Bien obligé de considérer la passion du Christ, le monde Chrétien donnera sa chance à une « laideur martyre », loin, si loin du modèle de beauté suprême qu’idéalisaient les habitants de l’Olympe. Bien sûr, Augustin affirma que l’image de Jésus suspendu à la croix, par cette difformité extérieure, exprimait la beauté intérieure de son sacrifice et de la gloire qu’Il nous promettait. Toujours est-il que pour la première fois, la « laideur » d’un messie défiguré par la souffrance était acceptée, et même célébrée. Cette image du Christ dolent se fera même sublime à la Renaissance et au Baroque, où l’on jouera d’une « érotique de la douleur » complaisante et ambiguë, reprise plus récemment par Mel Gibson dans sa Passion du Christ.
Après Jésus, martyrs, ermites et stylites perpétuent cette image de la laideur infligée par les tourments, en supportant à leur tour des mortifications innommables. Au Moyen-âge, les représentations de la mort, « miroir des terreurs infernales », s’ajoutent à cette acceptation de la laideur: squelettes terrifiants, corps momifiés, danses macabres et autres descriptions minutieuses des sursauts de l’agonie et des corps morts en putréfaction, imposent alors le thème du triomphe de la mort, jusqu’à sa « consécration » avec le diable, et son monde apocalyptique, l’enfer. Satan, Belzebuth, est « la » créature abominable par excellence. Une fois encore, on est loin des représentations parodiques du petit monstre rouge à petites cornes blanches. Autour de lui, les enluminures diaboliques prolifèrent, les dragons de l’abîme sont mille fois dessinés, et les bêtes à sept têtes et dix cornes croisent la putain de Babylone sur la bête écarlate.
Sortant des évangiles, les récits et les représentations monstrueuses de l’enfer et de son Prince malin trouvent un large écho dans la littérature : Dante, pour ne citer que lui, en fera son miel : « Les yeux a roux, la barbe crasse et noire, le ventre large, et quatre mains onglées ; il griffe, écorche, et dérompt les esprits ». Il torture aussi, flagelle avec furie, dévore sans faim, et les fantasmagories diverses de ses laideurs traversent les époques.
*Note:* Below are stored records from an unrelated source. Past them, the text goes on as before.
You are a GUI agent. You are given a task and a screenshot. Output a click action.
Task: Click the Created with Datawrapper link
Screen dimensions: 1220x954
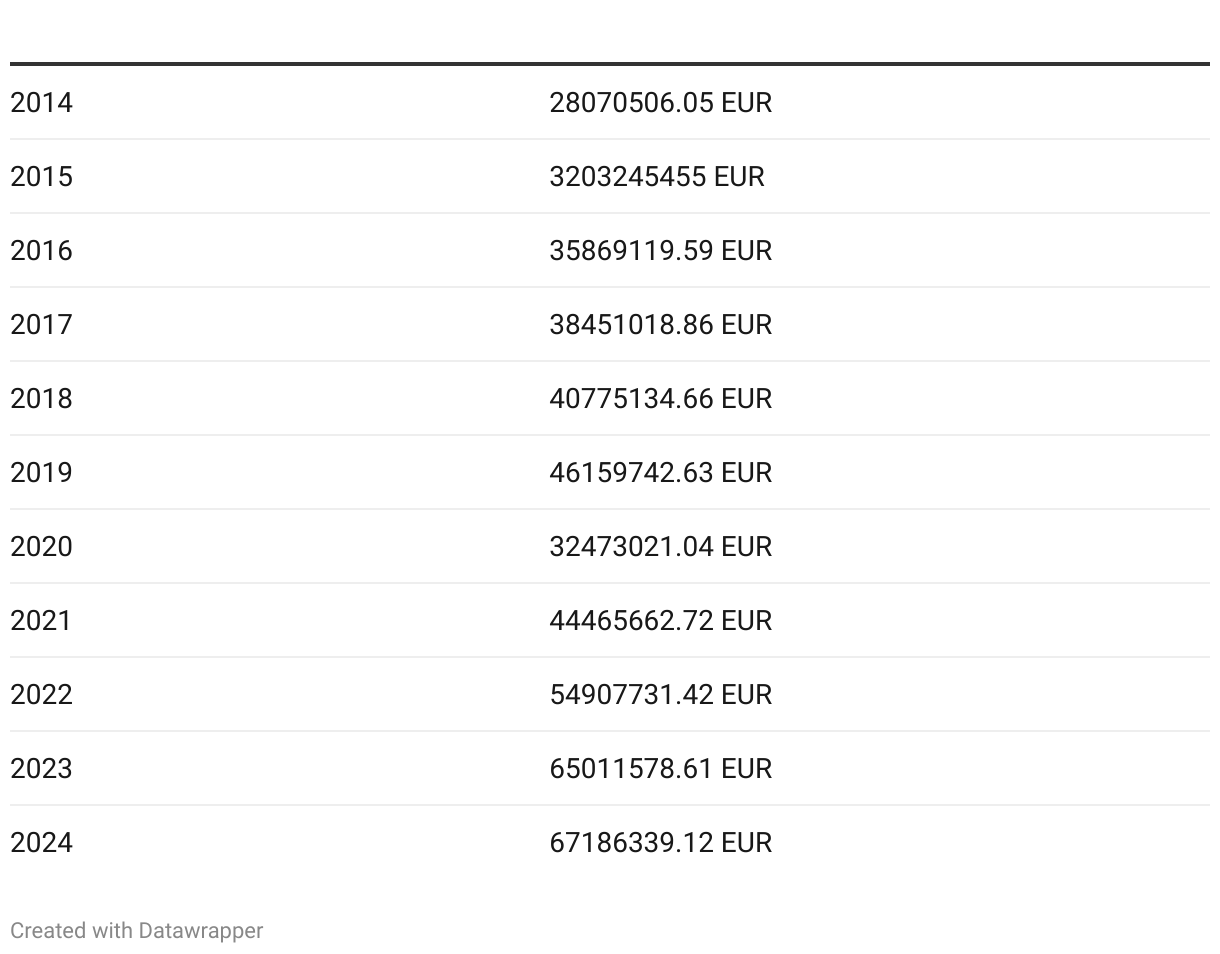coord(136,931)
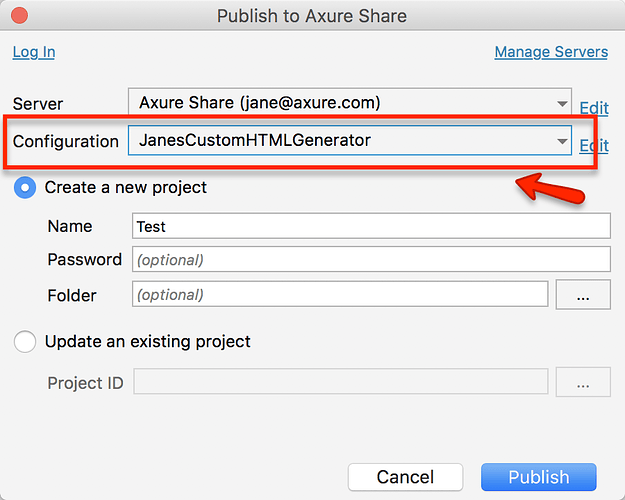Focus the optional Password field
This screenshot has width=625, height=500.
click(371, 260)
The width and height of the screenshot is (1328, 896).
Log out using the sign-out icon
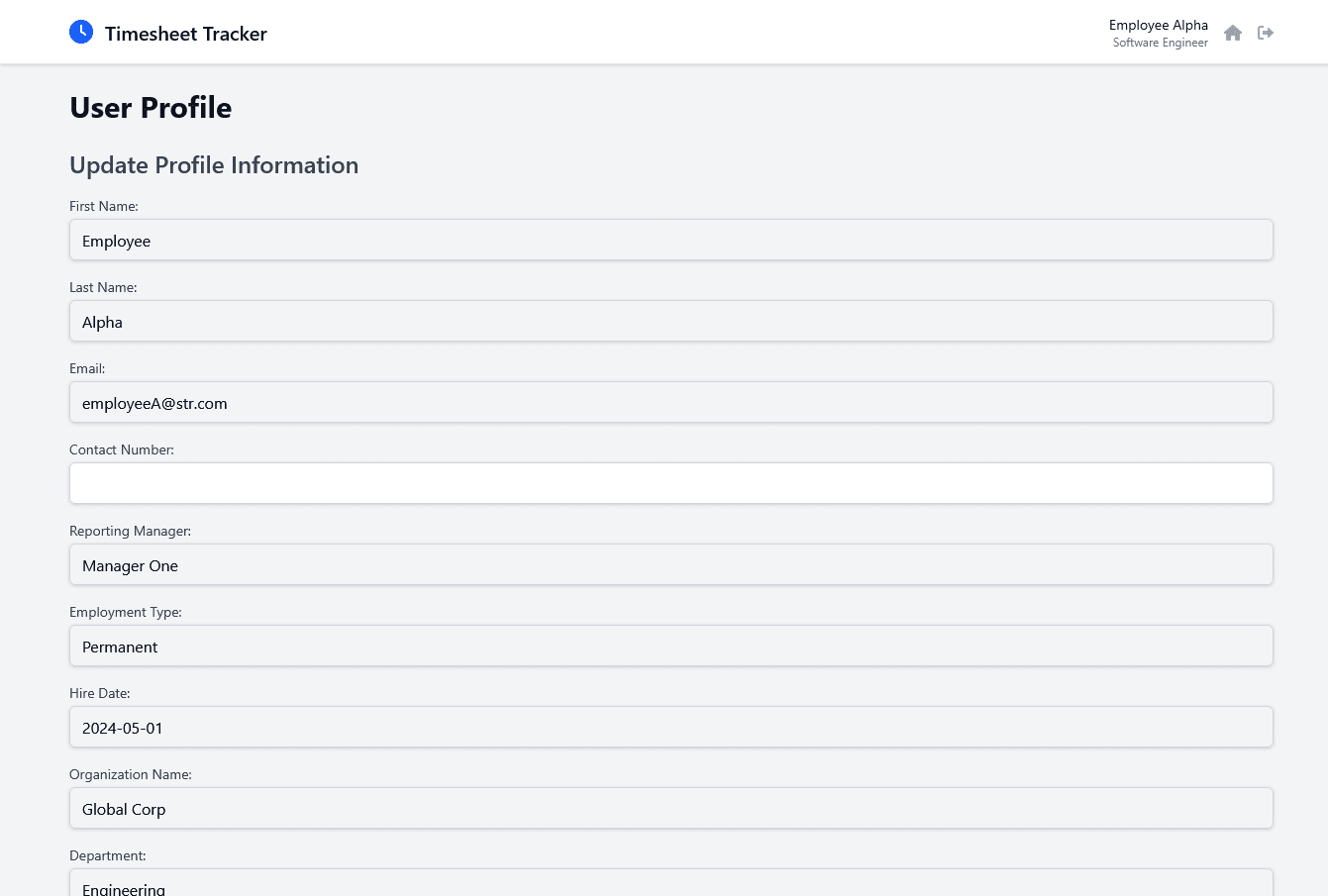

Rabelais, Flaubert dans La tentation de Saint Antoine, Dali, dans son tableau du même nom et même Sartres, à sa manière dans Huit clos, décriront l’horreur et la laideur de l’ange Lucifer.
Après l’avoir interprété comme « terrifiant », pourquoi ne pas faire du laid, et au passage de l’obscène, un élément comique ? Rabelais se chargera de cette tâche avec délice, « démystifiant » l’horrible en le rendant cocasse. A la Renaissance, les satires sur le vilain et le carnavalesque se multiplient, et la laideur obtient ainsi une forme de rédemption.
L’obscène se change en orgueilleuse affirmation des droits du corps, et la difformité de Gargantua et Pantagruel devient glorieuse. Autrefois redoutables géants rebelles à Jupiter, inexorablement condamnés par la mythologie classique ; dans leur incontinente grandeur, ils sont maintenant les héros des temps nouveaux. Lassé des choses douces et gracieuses qui finissent par provoquer la nausée, le XVIII ème siècle adore tout ce qui est laid, surtout si c’est scandaleux. Les attributs sexuels ne sont plus motifs de tapage mais au contraire éléments de beauté et objet de divertissement. Avec Sade notamment, le laid se veut libératoire et l’obscène outrancier, excessif dans Justine, insoutenable dans Les cent Vingt journées de Sodome. Sorcellerie, satanisme, sadisme, tout semble alors prétexte au sensationnalisme, toujours plus horrifiant.
A ce train « d’enfer », on en pouvait que tomber dans la caricature, elle aussi comique, et moderne. En faisant un usage « harmonieux » de la déformation et de la laideur, la caricature du XXème siècle propose une « belle » interprétation du laid. Les romantiques, Victor Hugo en première ligne, préféreront le grotesque au sadisme. Gwynplaine dans L’Homme qui rit et Quasimodo dans Notre dame de Paris offrent une nouvelle esthétique du laid, le « grotesque », cette pathétique absence de beauté. C’est précisément parce qu’ils sont laids et répugnants que de belles femmes (Lady Josyane et Esmeralda) les désirent. Baudelaire quand à lui s’attaque au charme ambigu des corps malades, en louant dans Les petites veilles (Les fleurs du mal), le corps bancal d’une vieillarde décrépite : « ces monstres disloqués furent jadis des femmes, Eponile ou Laïs ! Monstres brisés, bossus ou tordus, aimons-les ! Ce sont encore des âmes ».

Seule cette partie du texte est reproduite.